Philip knikte langzaam, terwijl hij in gedachten zag hoe twee woeste knuisten het hoofd van Ward Gibson tegen die grafsteen sloegen. Wie dit ook had gedaan, hij kon niet alleen zijn geweest, want zoals gezegd viel er nergens een spoor van een worsteling te bekennen.
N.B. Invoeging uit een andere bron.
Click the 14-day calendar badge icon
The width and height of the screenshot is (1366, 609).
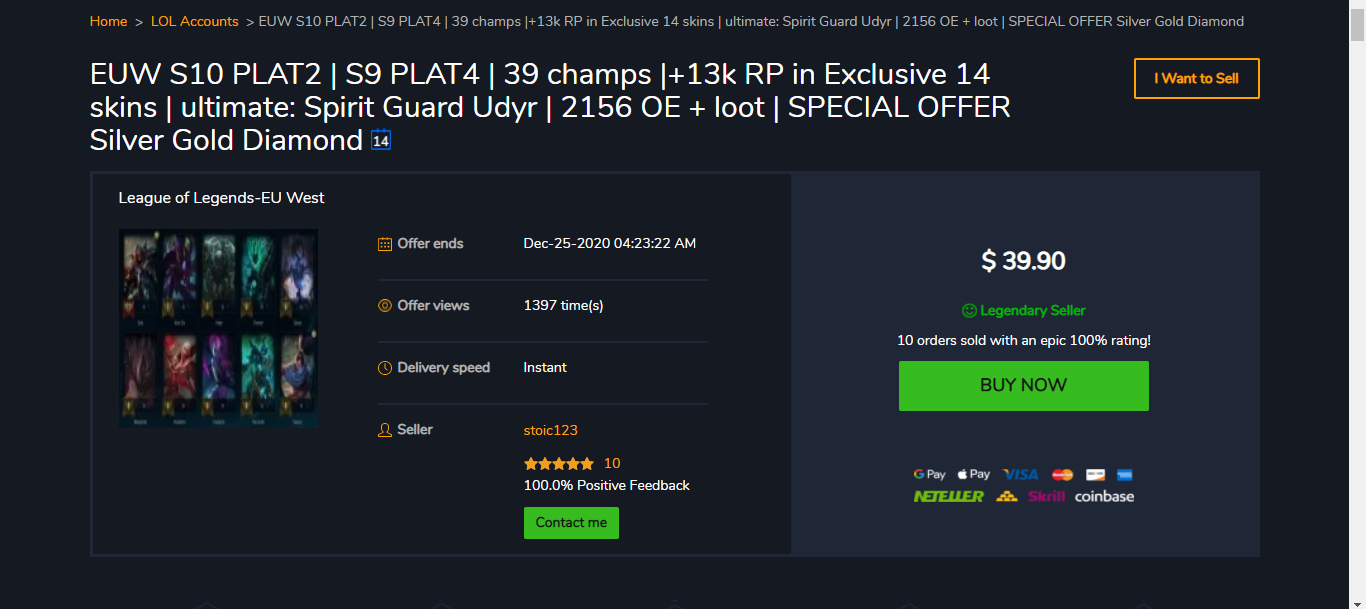point(381,140)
Hij moest bewusteloos zijn geslagen voor hij naar het graf was gesjord. En dit alles was van tevoren gepland.

Seth Mason was de enige Mason die nog over was en hij was een slapjanus, in elk geval als hij alleen was. En Pete was dood... zeiden ze. Maar af en toe waren er geruchten geweest dat hij weer naar huis was gekomen en zich ergens schuilhield, en dat was nadat het ministerie van Oorlog hem had afgeschreven als 'vermist, vermoedelijk gesneuveld'. En dat was in Frankrijk geweest. Als hij was gedeserteerd, hoe had hij dan in hemelsnaam hier terug kunnen komen? Maar haat kon, net als geloof, wonderen verrichten. En het kwam wel vaker voor dat mannen deden of ze aan geheugenverlies leden en met een groep gewonden werden vervoerd, om vervolgens te verdwijnen.

Het was allemaal heel vreemd en akelig. Maar Ward was nu dood, en de enige familie die nog restte bestond uit Jessie en dat meisje. Hij wist echt niet hoe Jessie op het overlijden van haar vader zou reageren, maar hij wist dat het kind eindelijk van zijn tirannie verlost zou zijn, en daar was hij blij om.

Toen de twee mannen naar de kerk terugliepen, zei de dominee: 'Ik zie u niet vaak bij de dienst.'

Philip keek hem aan met een zure glimlach. 'Ik heb niet vaak tijd. Zoals u weet heb ik een druk bestaan. Maar ik zal proberen af en toe eens te komen... in de toekomst.'

'Doe dat. Doe dat. Ik verheug me op uw komst.'

Bij de deur van de kerk namen ze afscheid, in de wetenschap dat ze elkaar begrepen.